All Products shall conform to the quality and workmanship of prototypes and/or designs, and any
upgrades or new versions thereof, previously reviewed by COLT and approved by it.
LICENSEE shall cause to be used the best industry standard quality control procedures, or if
applicable the relevant official government specifications, to ensure that the Products will
consistently comply with the approved product quality standards. Under no circumstances shall
LICENSEE be permitted to sell, distribute, give away or otherwise deal in any Product that bears a
distortion of the COLT Trademarks, or that does not comply with the highest quality standards and
specifications or government laws, regulations, ordinances or enactments. Quality standards may not
be reduced except upon written request by LICENSEE and upon written consent of COLT. The parties
shall agree on reasonable procedures for applying the provisions of this Section 5(a) and of
Section 5(b) so as to avoid the unlawful use or disclosure of government classified or other
government confidential information.
(b) After the approval of COLT has been obtained, the materials and the Products produced and
distributed by or on behalf of LICENSEE and its sublicensees may deviate from the samples or
prototypes, provided that all Products shall at all times be of a quality and standard not
materially less than that of the approved sample or prototype. In the event there is a decline in
quality from the approved sample or prototype in the Products made or distributed by LICENSEE, COLT
shall have the right to take all actions which it deems necessary to ensure that Products
manufactured or sold using the COLT Trademarks are consistent with the reputation and prestige of
the COLT Trademarks as a designation for quality products, including the right in the reasonable
exercise of its sole discretion to withdraw its approval of such Product and/or terminate this
License Agreement pursuant to Section 16.
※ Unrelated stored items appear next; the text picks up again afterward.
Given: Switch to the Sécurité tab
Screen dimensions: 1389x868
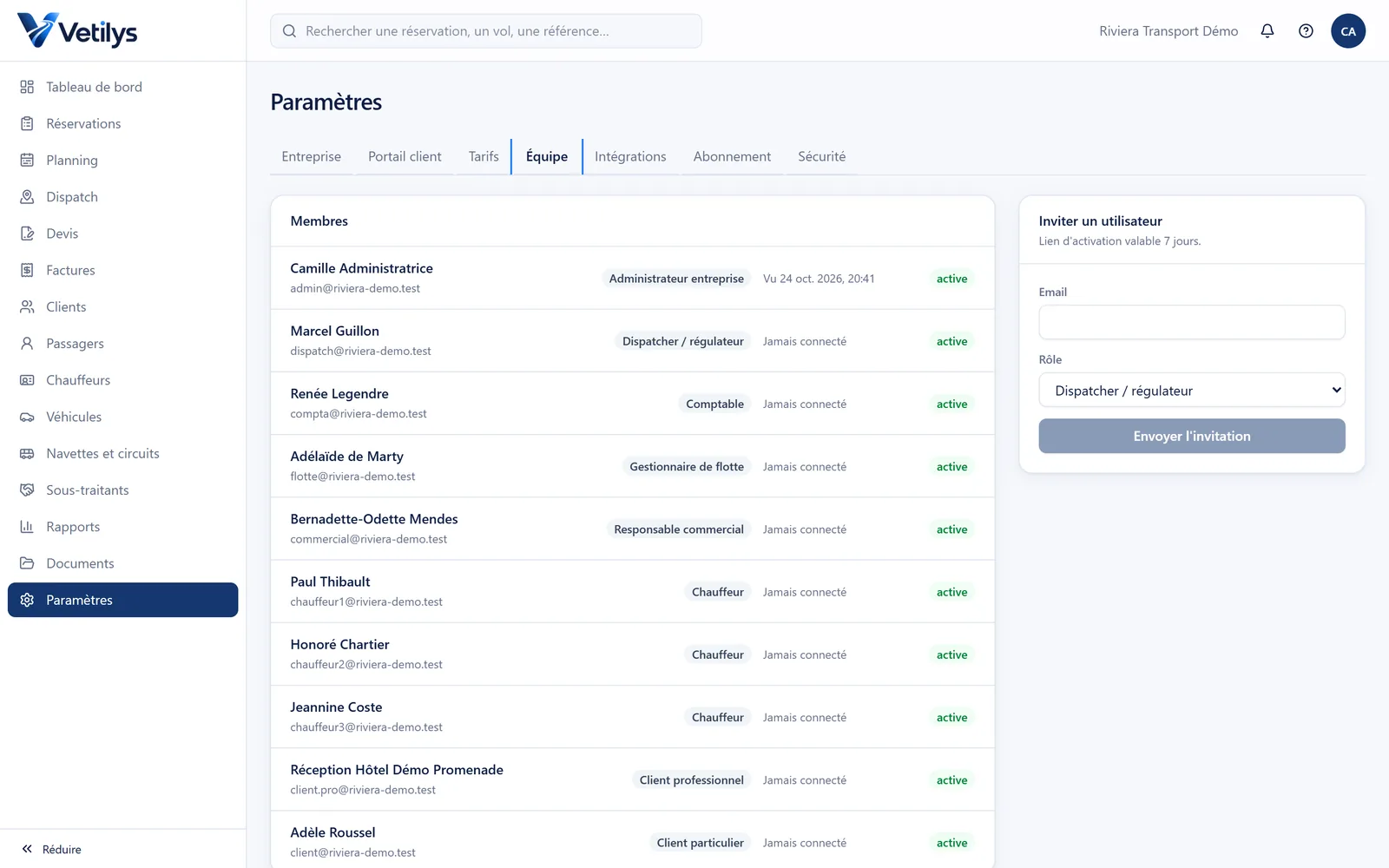Looking at the screenshot, I should (821, 156).
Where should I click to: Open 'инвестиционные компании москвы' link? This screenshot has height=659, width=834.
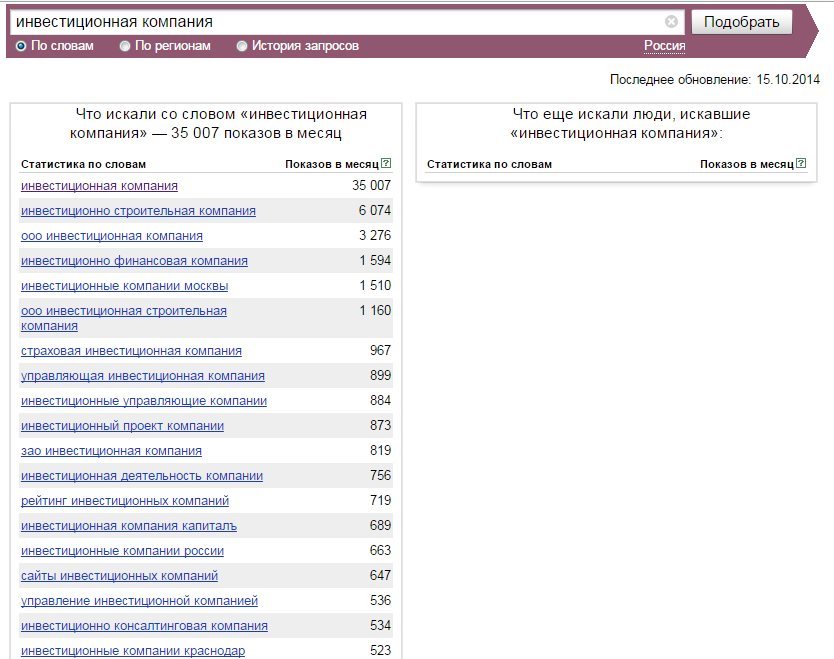pyautogui.click(x=124, y=286)
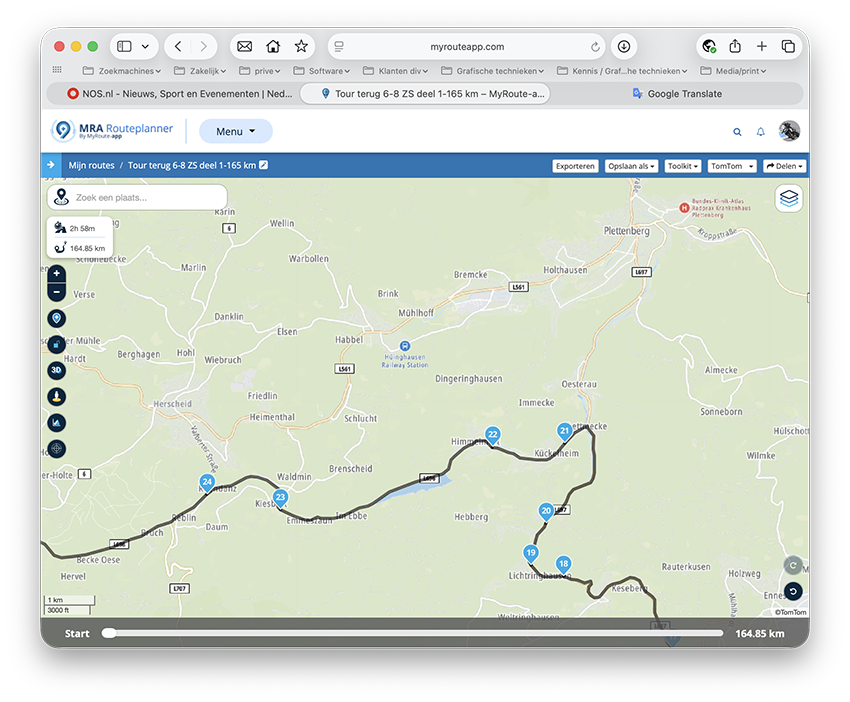This screenshot has width=850, height=702.
Task: Click the elevation profile icon
Action: [56, 423]
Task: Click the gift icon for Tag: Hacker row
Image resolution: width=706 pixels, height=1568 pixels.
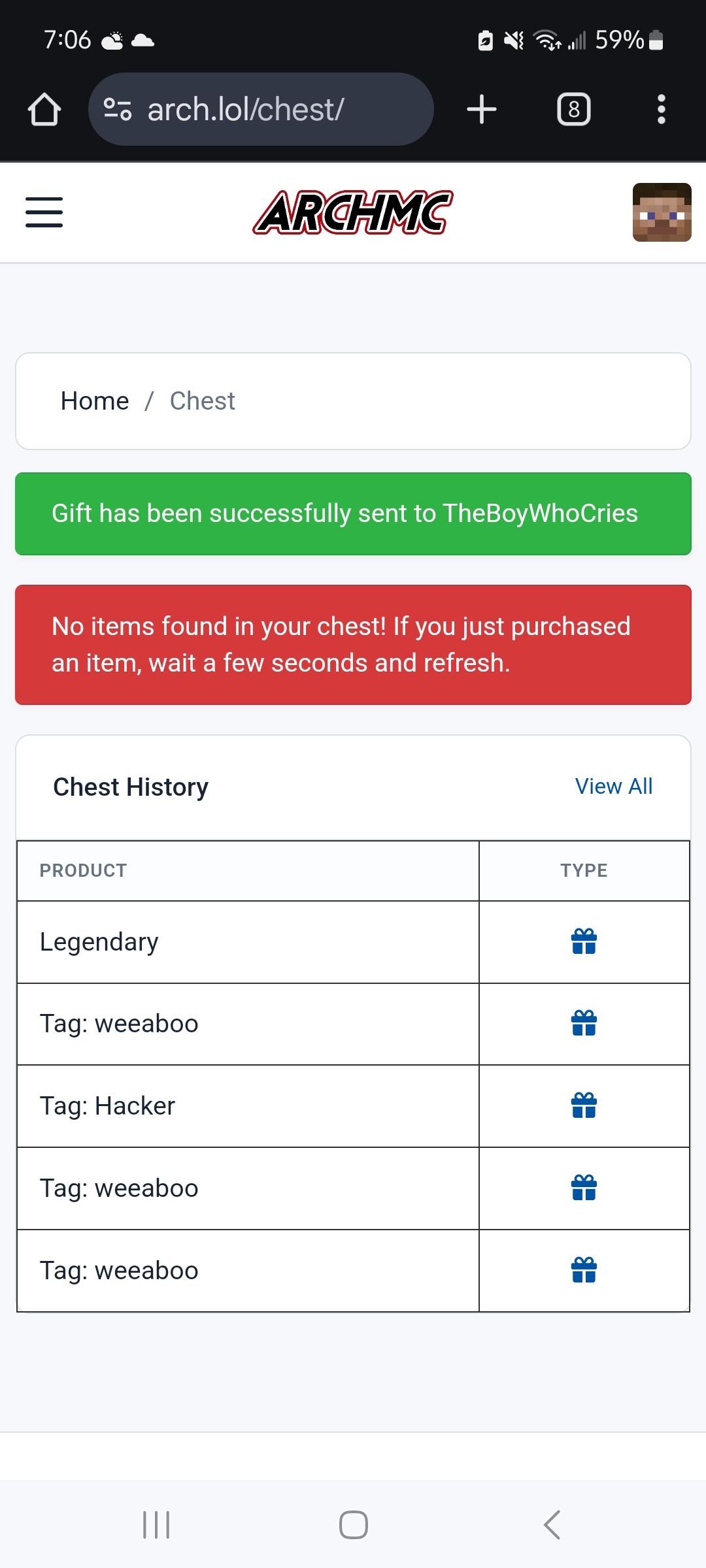Action: (x=584, y=1105)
(c) LICENSEE warrants that (i) each Product shall be in compliance with all applicable
federal, state and local laws and regulations and will be fit in the ordinary purposes for which it
is intended to be used and will conform to all promises or affirmations of fact made on the
container or label for such Product; (ii) there will be no design defect with respect to any of the
Products; and (iii) all of the Products to the extent applicable, will contain adequate warnings
presented in a reasonably prominent manner, in accordance with applicable laws and industry
practice with respect to its contents and use. The foregoing is not to be construed to expand,
nullify or contradict any limited warranty, exclusion or disclaimer made by LICENSEE to its
customers or other third parties, and is for the sole benefit of COLT.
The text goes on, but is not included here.